Entering El Catrin is like stepping into a polychromatic, hallucinatory fantasy. It’s vivid. It’s vast. It’s a vision you won’t forget.
Toronto’s newest Mexican establishment in the historic Distillery District has moved into the space formerly occupied by the Boiler House and has transformed it into an illustrious sphere for the senses. Dark yet vibrant, El Catrin offers a journey of sophisticated intensity.
I had the pleasure of dining there as a belated birthday gift from a friend who suggested the restaurant and promised a radical departure from our usual Neapolitan pizza outings.

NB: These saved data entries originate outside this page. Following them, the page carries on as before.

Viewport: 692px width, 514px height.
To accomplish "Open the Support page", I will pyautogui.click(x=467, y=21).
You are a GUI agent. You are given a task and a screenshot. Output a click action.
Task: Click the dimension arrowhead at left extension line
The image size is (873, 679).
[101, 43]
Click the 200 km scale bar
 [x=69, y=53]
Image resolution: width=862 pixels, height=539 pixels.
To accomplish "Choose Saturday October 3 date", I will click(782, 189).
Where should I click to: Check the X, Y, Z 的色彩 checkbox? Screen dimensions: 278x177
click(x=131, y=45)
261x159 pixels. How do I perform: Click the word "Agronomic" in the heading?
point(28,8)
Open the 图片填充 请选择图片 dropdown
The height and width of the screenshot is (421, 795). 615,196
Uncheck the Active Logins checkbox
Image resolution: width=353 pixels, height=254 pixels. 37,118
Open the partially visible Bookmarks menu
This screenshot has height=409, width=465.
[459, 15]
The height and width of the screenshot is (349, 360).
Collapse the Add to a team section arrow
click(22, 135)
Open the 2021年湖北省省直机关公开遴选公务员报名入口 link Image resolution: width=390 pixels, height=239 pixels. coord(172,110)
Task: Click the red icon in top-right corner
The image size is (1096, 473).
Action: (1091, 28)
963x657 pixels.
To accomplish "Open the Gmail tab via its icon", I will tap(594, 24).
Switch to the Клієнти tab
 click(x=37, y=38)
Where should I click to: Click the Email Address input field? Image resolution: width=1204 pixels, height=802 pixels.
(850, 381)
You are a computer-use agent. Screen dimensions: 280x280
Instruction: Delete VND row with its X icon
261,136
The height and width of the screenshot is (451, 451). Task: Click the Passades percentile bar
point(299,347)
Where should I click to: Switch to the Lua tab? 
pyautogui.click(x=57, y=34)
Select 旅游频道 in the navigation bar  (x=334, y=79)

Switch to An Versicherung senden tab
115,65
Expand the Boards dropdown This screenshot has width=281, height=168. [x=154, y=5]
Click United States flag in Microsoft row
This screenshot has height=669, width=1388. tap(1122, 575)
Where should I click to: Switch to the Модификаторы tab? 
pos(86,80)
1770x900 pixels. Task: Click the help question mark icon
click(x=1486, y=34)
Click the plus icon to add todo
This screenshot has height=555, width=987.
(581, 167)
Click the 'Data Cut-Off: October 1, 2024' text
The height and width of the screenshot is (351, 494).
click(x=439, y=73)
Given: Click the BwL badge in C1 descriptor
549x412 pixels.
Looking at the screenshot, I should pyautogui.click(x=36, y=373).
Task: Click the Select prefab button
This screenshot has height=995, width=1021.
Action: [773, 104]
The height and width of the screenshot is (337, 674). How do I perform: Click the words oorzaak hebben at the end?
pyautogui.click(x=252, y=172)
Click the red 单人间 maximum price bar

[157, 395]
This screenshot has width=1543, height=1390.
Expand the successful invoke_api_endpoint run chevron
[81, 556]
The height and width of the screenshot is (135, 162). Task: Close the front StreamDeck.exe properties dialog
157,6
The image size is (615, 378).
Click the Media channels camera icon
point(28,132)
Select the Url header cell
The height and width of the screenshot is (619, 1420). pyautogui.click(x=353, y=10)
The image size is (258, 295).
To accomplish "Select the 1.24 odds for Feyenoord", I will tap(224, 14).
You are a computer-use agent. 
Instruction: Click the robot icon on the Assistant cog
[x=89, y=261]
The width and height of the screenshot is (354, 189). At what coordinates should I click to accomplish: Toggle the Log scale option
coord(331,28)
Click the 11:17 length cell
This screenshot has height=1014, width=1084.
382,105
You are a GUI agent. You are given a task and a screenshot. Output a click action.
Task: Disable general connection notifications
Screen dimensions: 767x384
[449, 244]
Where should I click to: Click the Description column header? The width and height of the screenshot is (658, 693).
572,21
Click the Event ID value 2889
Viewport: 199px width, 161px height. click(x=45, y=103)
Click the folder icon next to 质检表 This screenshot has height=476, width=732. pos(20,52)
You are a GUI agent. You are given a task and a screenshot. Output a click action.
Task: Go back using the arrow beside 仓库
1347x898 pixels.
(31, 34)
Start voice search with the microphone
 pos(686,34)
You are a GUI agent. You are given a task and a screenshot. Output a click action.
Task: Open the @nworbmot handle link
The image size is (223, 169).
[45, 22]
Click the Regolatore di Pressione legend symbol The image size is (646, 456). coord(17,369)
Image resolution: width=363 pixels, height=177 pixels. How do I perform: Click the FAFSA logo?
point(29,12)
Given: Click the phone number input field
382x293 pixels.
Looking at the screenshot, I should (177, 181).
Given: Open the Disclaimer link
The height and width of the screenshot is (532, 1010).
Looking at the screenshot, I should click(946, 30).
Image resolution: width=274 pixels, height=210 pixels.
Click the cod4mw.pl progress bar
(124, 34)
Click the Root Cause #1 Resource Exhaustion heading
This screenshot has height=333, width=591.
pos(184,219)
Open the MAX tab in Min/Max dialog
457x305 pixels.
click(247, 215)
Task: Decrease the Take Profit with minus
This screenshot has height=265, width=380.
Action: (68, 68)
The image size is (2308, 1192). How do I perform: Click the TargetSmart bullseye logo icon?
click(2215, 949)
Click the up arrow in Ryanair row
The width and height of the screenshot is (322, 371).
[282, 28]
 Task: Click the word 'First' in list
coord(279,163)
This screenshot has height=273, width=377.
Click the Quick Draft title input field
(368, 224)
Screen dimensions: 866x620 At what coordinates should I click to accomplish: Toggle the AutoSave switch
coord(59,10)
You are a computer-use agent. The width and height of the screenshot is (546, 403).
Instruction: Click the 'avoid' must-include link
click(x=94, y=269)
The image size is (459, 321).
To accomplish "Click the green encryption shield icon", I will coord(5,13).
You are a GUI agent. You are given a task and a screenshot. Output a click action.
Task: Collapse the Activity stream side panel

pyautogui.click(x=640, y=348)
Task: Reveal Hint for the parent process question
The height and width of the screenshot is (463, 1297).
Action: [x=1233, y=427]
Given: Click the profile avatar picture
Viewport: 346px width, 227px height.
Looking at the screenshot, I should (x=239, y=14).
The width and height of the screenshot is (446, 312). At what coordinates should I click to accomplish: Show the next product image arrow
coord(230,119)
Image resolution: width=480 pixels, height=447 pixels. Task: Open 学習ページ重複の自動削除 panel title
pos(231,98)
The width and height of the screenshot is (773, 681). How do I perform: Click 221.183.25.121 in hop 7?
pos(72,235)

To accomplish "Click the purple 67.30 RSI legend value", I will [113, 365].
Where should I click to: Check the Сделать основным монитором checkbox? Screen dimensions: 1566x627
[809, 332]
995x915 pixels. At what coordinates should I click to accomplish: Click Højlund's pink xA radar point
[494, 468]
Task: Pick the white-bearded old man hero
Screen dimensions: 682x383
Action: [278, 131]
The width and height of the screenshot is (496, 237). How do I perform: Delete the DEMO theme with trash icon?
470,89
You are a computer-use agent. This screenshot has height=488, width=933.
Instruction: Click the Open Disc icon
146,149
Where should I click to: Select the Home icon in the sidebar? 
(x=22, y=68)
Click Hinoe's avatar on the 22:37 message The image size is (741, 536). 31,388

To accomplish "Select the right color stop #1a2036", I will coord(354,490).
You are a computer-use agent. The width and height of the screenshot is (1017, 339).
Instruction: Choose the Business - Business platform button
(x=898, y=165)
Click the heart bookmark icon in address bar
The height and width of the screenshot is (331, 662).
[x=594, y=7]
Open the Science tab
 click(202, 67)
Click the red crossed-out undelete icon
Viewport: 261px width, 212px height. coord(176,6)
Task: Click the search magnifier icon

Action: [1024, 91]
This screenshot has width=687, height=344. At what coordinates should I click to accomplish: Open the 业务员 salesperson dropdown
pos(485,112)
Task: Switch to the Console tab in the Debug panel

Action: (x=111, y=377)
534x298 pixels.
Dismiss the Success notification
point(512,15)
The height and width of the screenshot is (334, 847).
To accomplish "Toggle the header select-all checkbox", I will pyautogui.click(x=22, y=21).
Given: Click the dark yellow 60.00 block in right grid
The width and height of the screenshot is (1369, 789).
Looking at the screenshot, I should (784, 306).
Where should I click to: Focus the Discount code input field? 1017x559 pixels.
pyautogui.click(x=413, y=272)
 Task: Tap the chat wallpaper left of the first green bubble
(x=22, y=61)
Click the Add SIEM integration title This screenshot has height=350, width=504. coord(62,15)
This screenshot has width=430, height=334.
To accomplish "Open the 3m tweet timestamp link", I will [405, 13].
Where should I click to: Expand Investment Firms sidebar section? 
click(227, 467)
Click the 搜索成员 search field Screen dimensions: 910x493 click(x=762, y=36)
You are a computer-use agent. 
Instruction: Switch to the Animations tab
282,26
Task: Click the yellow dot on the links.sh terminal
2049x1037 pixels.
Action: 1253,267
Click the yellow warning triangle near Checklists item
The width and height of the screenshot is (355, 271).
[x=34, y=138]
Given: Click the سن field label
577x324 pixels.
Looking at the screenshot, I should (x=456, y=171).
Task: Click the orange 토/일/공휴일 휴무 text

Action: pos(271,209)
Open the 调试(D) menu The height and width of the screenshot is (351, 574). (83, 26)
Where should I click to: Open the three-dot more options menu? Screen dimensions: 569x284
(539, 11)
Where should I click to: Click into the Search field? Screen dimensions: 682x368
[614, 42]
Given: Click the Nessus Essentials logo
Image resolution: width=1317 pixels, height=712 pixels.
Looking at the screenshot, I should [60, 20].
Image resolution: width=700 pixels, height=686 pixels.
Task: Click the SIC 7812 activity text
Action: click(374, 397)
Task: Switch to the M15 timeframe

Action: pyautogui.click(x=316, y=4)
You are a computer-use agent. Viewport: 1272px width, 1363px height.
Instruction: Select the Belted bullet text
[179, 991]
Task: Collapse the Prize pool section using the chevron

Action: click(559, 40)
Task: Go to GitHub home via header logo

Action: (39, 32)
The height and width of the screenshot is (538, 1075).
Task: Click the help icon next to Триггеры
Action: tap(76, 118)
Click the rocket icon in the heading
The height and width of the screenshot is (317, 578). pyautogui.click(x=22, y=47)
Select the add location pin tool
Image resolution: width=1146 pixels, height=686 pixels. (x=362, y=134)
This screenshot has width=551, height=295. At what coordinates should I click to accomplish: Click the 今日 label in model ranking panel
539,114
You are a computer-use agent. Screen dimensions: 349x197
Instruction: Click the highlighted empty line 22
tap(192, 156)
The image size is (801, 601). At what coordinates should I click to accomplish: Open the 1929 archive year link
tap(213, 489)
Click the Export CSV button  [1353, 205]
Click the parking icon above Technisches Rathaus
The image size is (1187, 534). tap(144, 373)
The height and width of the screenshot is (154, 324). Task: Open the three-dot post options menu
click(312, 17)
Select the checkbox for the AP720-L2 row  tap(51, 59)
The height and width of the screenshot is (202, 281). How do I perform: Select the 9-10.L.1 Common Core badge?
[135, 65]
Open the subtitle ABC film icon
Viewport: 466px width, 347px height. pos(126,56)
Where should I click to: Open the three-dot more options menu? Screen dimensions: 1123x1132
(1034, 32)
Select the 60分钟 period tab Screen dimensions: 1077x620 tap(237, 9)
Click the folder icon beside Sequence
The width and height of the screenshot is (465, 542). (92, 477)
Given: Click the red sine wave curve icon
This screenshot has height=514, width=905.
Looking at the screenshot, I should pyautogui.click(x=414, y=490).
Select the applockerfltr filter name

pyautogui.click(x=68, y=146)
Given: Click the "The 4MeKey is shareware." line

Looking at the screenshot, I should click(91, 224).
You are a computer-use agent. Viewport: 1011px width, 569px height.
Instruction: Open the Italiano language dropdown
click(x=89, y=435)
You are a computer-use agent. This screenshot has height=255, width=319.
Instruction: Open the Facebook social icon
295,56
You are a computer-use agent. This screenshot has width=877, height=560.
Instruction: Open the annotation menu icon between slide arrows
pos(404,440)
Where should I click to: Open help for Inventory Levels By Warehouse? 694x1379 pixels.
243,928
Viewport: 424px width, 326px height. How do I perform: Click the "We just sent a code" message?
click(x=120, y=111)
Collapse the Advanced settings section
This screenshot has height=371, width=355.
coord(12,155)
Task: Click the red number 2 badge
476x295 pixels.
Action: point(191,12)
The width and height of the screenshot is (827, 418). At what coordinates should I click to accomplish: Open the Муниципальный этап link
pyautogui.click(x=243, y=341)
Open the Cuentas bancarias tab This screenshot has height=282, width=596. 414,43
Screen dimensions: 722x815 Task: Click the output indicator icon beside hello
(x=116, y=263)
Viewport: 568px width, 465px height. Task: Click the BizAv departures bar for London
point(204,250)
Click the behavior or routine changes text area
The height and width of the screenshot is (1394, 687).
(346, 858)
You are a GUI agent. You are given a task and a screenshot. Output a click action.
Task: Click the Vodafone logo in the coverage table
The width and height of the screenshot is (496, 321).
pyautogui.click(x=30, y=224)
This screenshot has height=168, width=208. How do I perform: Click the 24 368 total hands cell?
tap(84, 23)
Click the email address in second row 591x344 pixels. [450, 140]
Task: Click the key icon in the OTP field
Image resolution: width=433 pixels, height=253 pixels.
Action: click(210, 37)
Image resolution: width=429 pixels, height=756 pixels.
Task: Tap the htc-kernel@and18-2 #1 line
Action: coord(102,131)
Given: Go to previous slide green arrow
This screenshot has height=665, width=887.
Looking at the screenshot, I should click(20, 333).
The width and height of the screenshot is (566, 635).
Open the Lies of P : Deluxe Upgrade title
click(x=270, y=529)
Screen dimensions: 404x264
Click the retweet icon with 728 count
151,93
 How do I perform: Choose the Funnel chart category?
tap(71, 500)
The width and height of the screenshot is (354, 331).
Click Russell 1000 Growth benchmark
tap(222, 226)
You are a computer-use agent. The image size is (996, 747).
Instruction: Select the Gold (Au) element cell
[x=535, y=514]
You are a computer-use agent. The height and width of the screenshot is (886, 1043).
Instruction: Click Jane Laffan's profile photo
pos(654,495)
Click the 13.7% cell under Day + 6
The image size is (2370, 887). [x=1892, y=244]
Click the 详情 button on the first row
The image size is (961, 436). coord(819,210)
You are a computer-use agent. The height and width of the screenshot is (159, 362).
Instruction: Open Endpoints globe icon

From the cobble-stoned path, passersby can get a glimpse of the 5,000 square foot patio, a campfire scene from a far-off destination furnished with canary yellow tables and chairs surrounding an open fire pit.
At the entrance to the dining room, patrons are confronted with an immense, dramatic, floor-to-ceiling mural hand painted by Mexican street artist Oscar Flores and illuminated by black light.
Facing Flores’ artistic masterpiece is the bar and an impressive collection of tequila and mescal.
Off to the side, across the floor of imported Mexican tiles, is a private dining alcove against an imposing display of flourescent-coloured skulls.
The second private dining area is located in a loft space above with a brilliant view of the main floor.
El Catrin boasts a voluminous variety of cocktails, wine, over 120 brands of tequila and mescal, and an equally extensive, tapas-style menu. Leading the kitchen is Olivier LeCalvez, one of Mexico City’s top chefs who arrived in Toronto just over a month ago. At El Catrin, he promises both traditional and modern Mexican cuisine.
We were seated at a table under one of the giant lamp shades hanging from the 25-foot ceiling. Kristina, our server, humbly confessed she was new on the job but delivered professional service with a smile throughout our meal, accommodating our request to sample the sangria before ordering a pitcher and ensuring every question we tossed at her was promptly answered after consulting other staff.
Our red wine sangria was perfect for a summer evening, although I suggest asking the bartender to go easy on the ice, which quickly diluted our drinks.
The tapas are accompanied by a trio of salsas, all of which I found to be rather mild, but the ceviche de atún with diced tuna and watermelon offers a sharp dose of spice for those who crave a stronger kick (you can thank the chive and habanero mignonette for that). A luxurious balance between tart and sweet, this ceviche is one succulent seafood cocktail.
From the seafood-rich menu, we also ordered the burrito de langosta: two small flour tortillas filled with lobster, guacamole, lettuce and tomato in a chipotle sauce served with warmth and comfort.
I was curious to sample the tacos al pastor, a personal favourite, and they didn’t disappoint. The house-made corn tortillas come with well-seasoned shaved pork, chopped onion and chunks of pineapple. I’m convinced LeCalvez is a master at infusing sweetness into the savoury.
We also sampled the gringa, a quesadilla version of the tacos al pastor with pastor pork and melted gouda cheese goodness, sandwiched between a flour tortilla. While I preferred the tacos, my friend loved the gringa.
For a creative spin on a traditional staple, the tostada de higado de pato is a flat, crisp tortilla topped with foie gras, poblano and red onion relish, and served with a dollop of mango syrup and pieces of mango. The foie gras was room temperature instead of hot-seared as intended but this union of contrasting flavours and textures was both intriguing and flavourful enough to make up for the lack of warmth.
I’m a lover of Baja fish tacos but sometimes I crave healthier, grilled fish over breaded, deep-fried halibut, which is why we ordered the tacos de pez espada a la parrilla: corn tortillas with marinated and grilled swordfish, black bean puree, topped with guacamole and queso fresco. Had the swordfish not been slightly overcooked and dry, the tacos would have been more memorable but I’ll likely give them another go on another visit.
For the finale, we ordered the dessert sampler platter for two, which included three sugary pleasures from the menu and salted caramel popcorn. The best part? You choose the desserts! The churros were warm, powdered with cinnamon sugar and served with cajeta (caramel), chocolate and strawberry dipping sauces. Our second choice was the capirotada, a Mexican bread pudding with raisins, cotija cheeses and cajeta sauce. It was especially stiff and dense, unlike most bread puddings I’ve had the pleasure of sinking my teeth into. I would much rather dive into the tres leche cake, our third selection. Light and moistened by three types of milk, it was a delectable finish to an overall satisfying meal.
The servings at El Catrin are indeed petite and likely inadequate for some. Cheaper meals and larger portions can be found elsewhere in Toronto’s Mexican eateries but El Catrin is a unique sensory experience worth the extra dollars and at least one visit. With plenty more tapas to taste and the introduction of their brunch menu, you can bet that I’ll be heading back.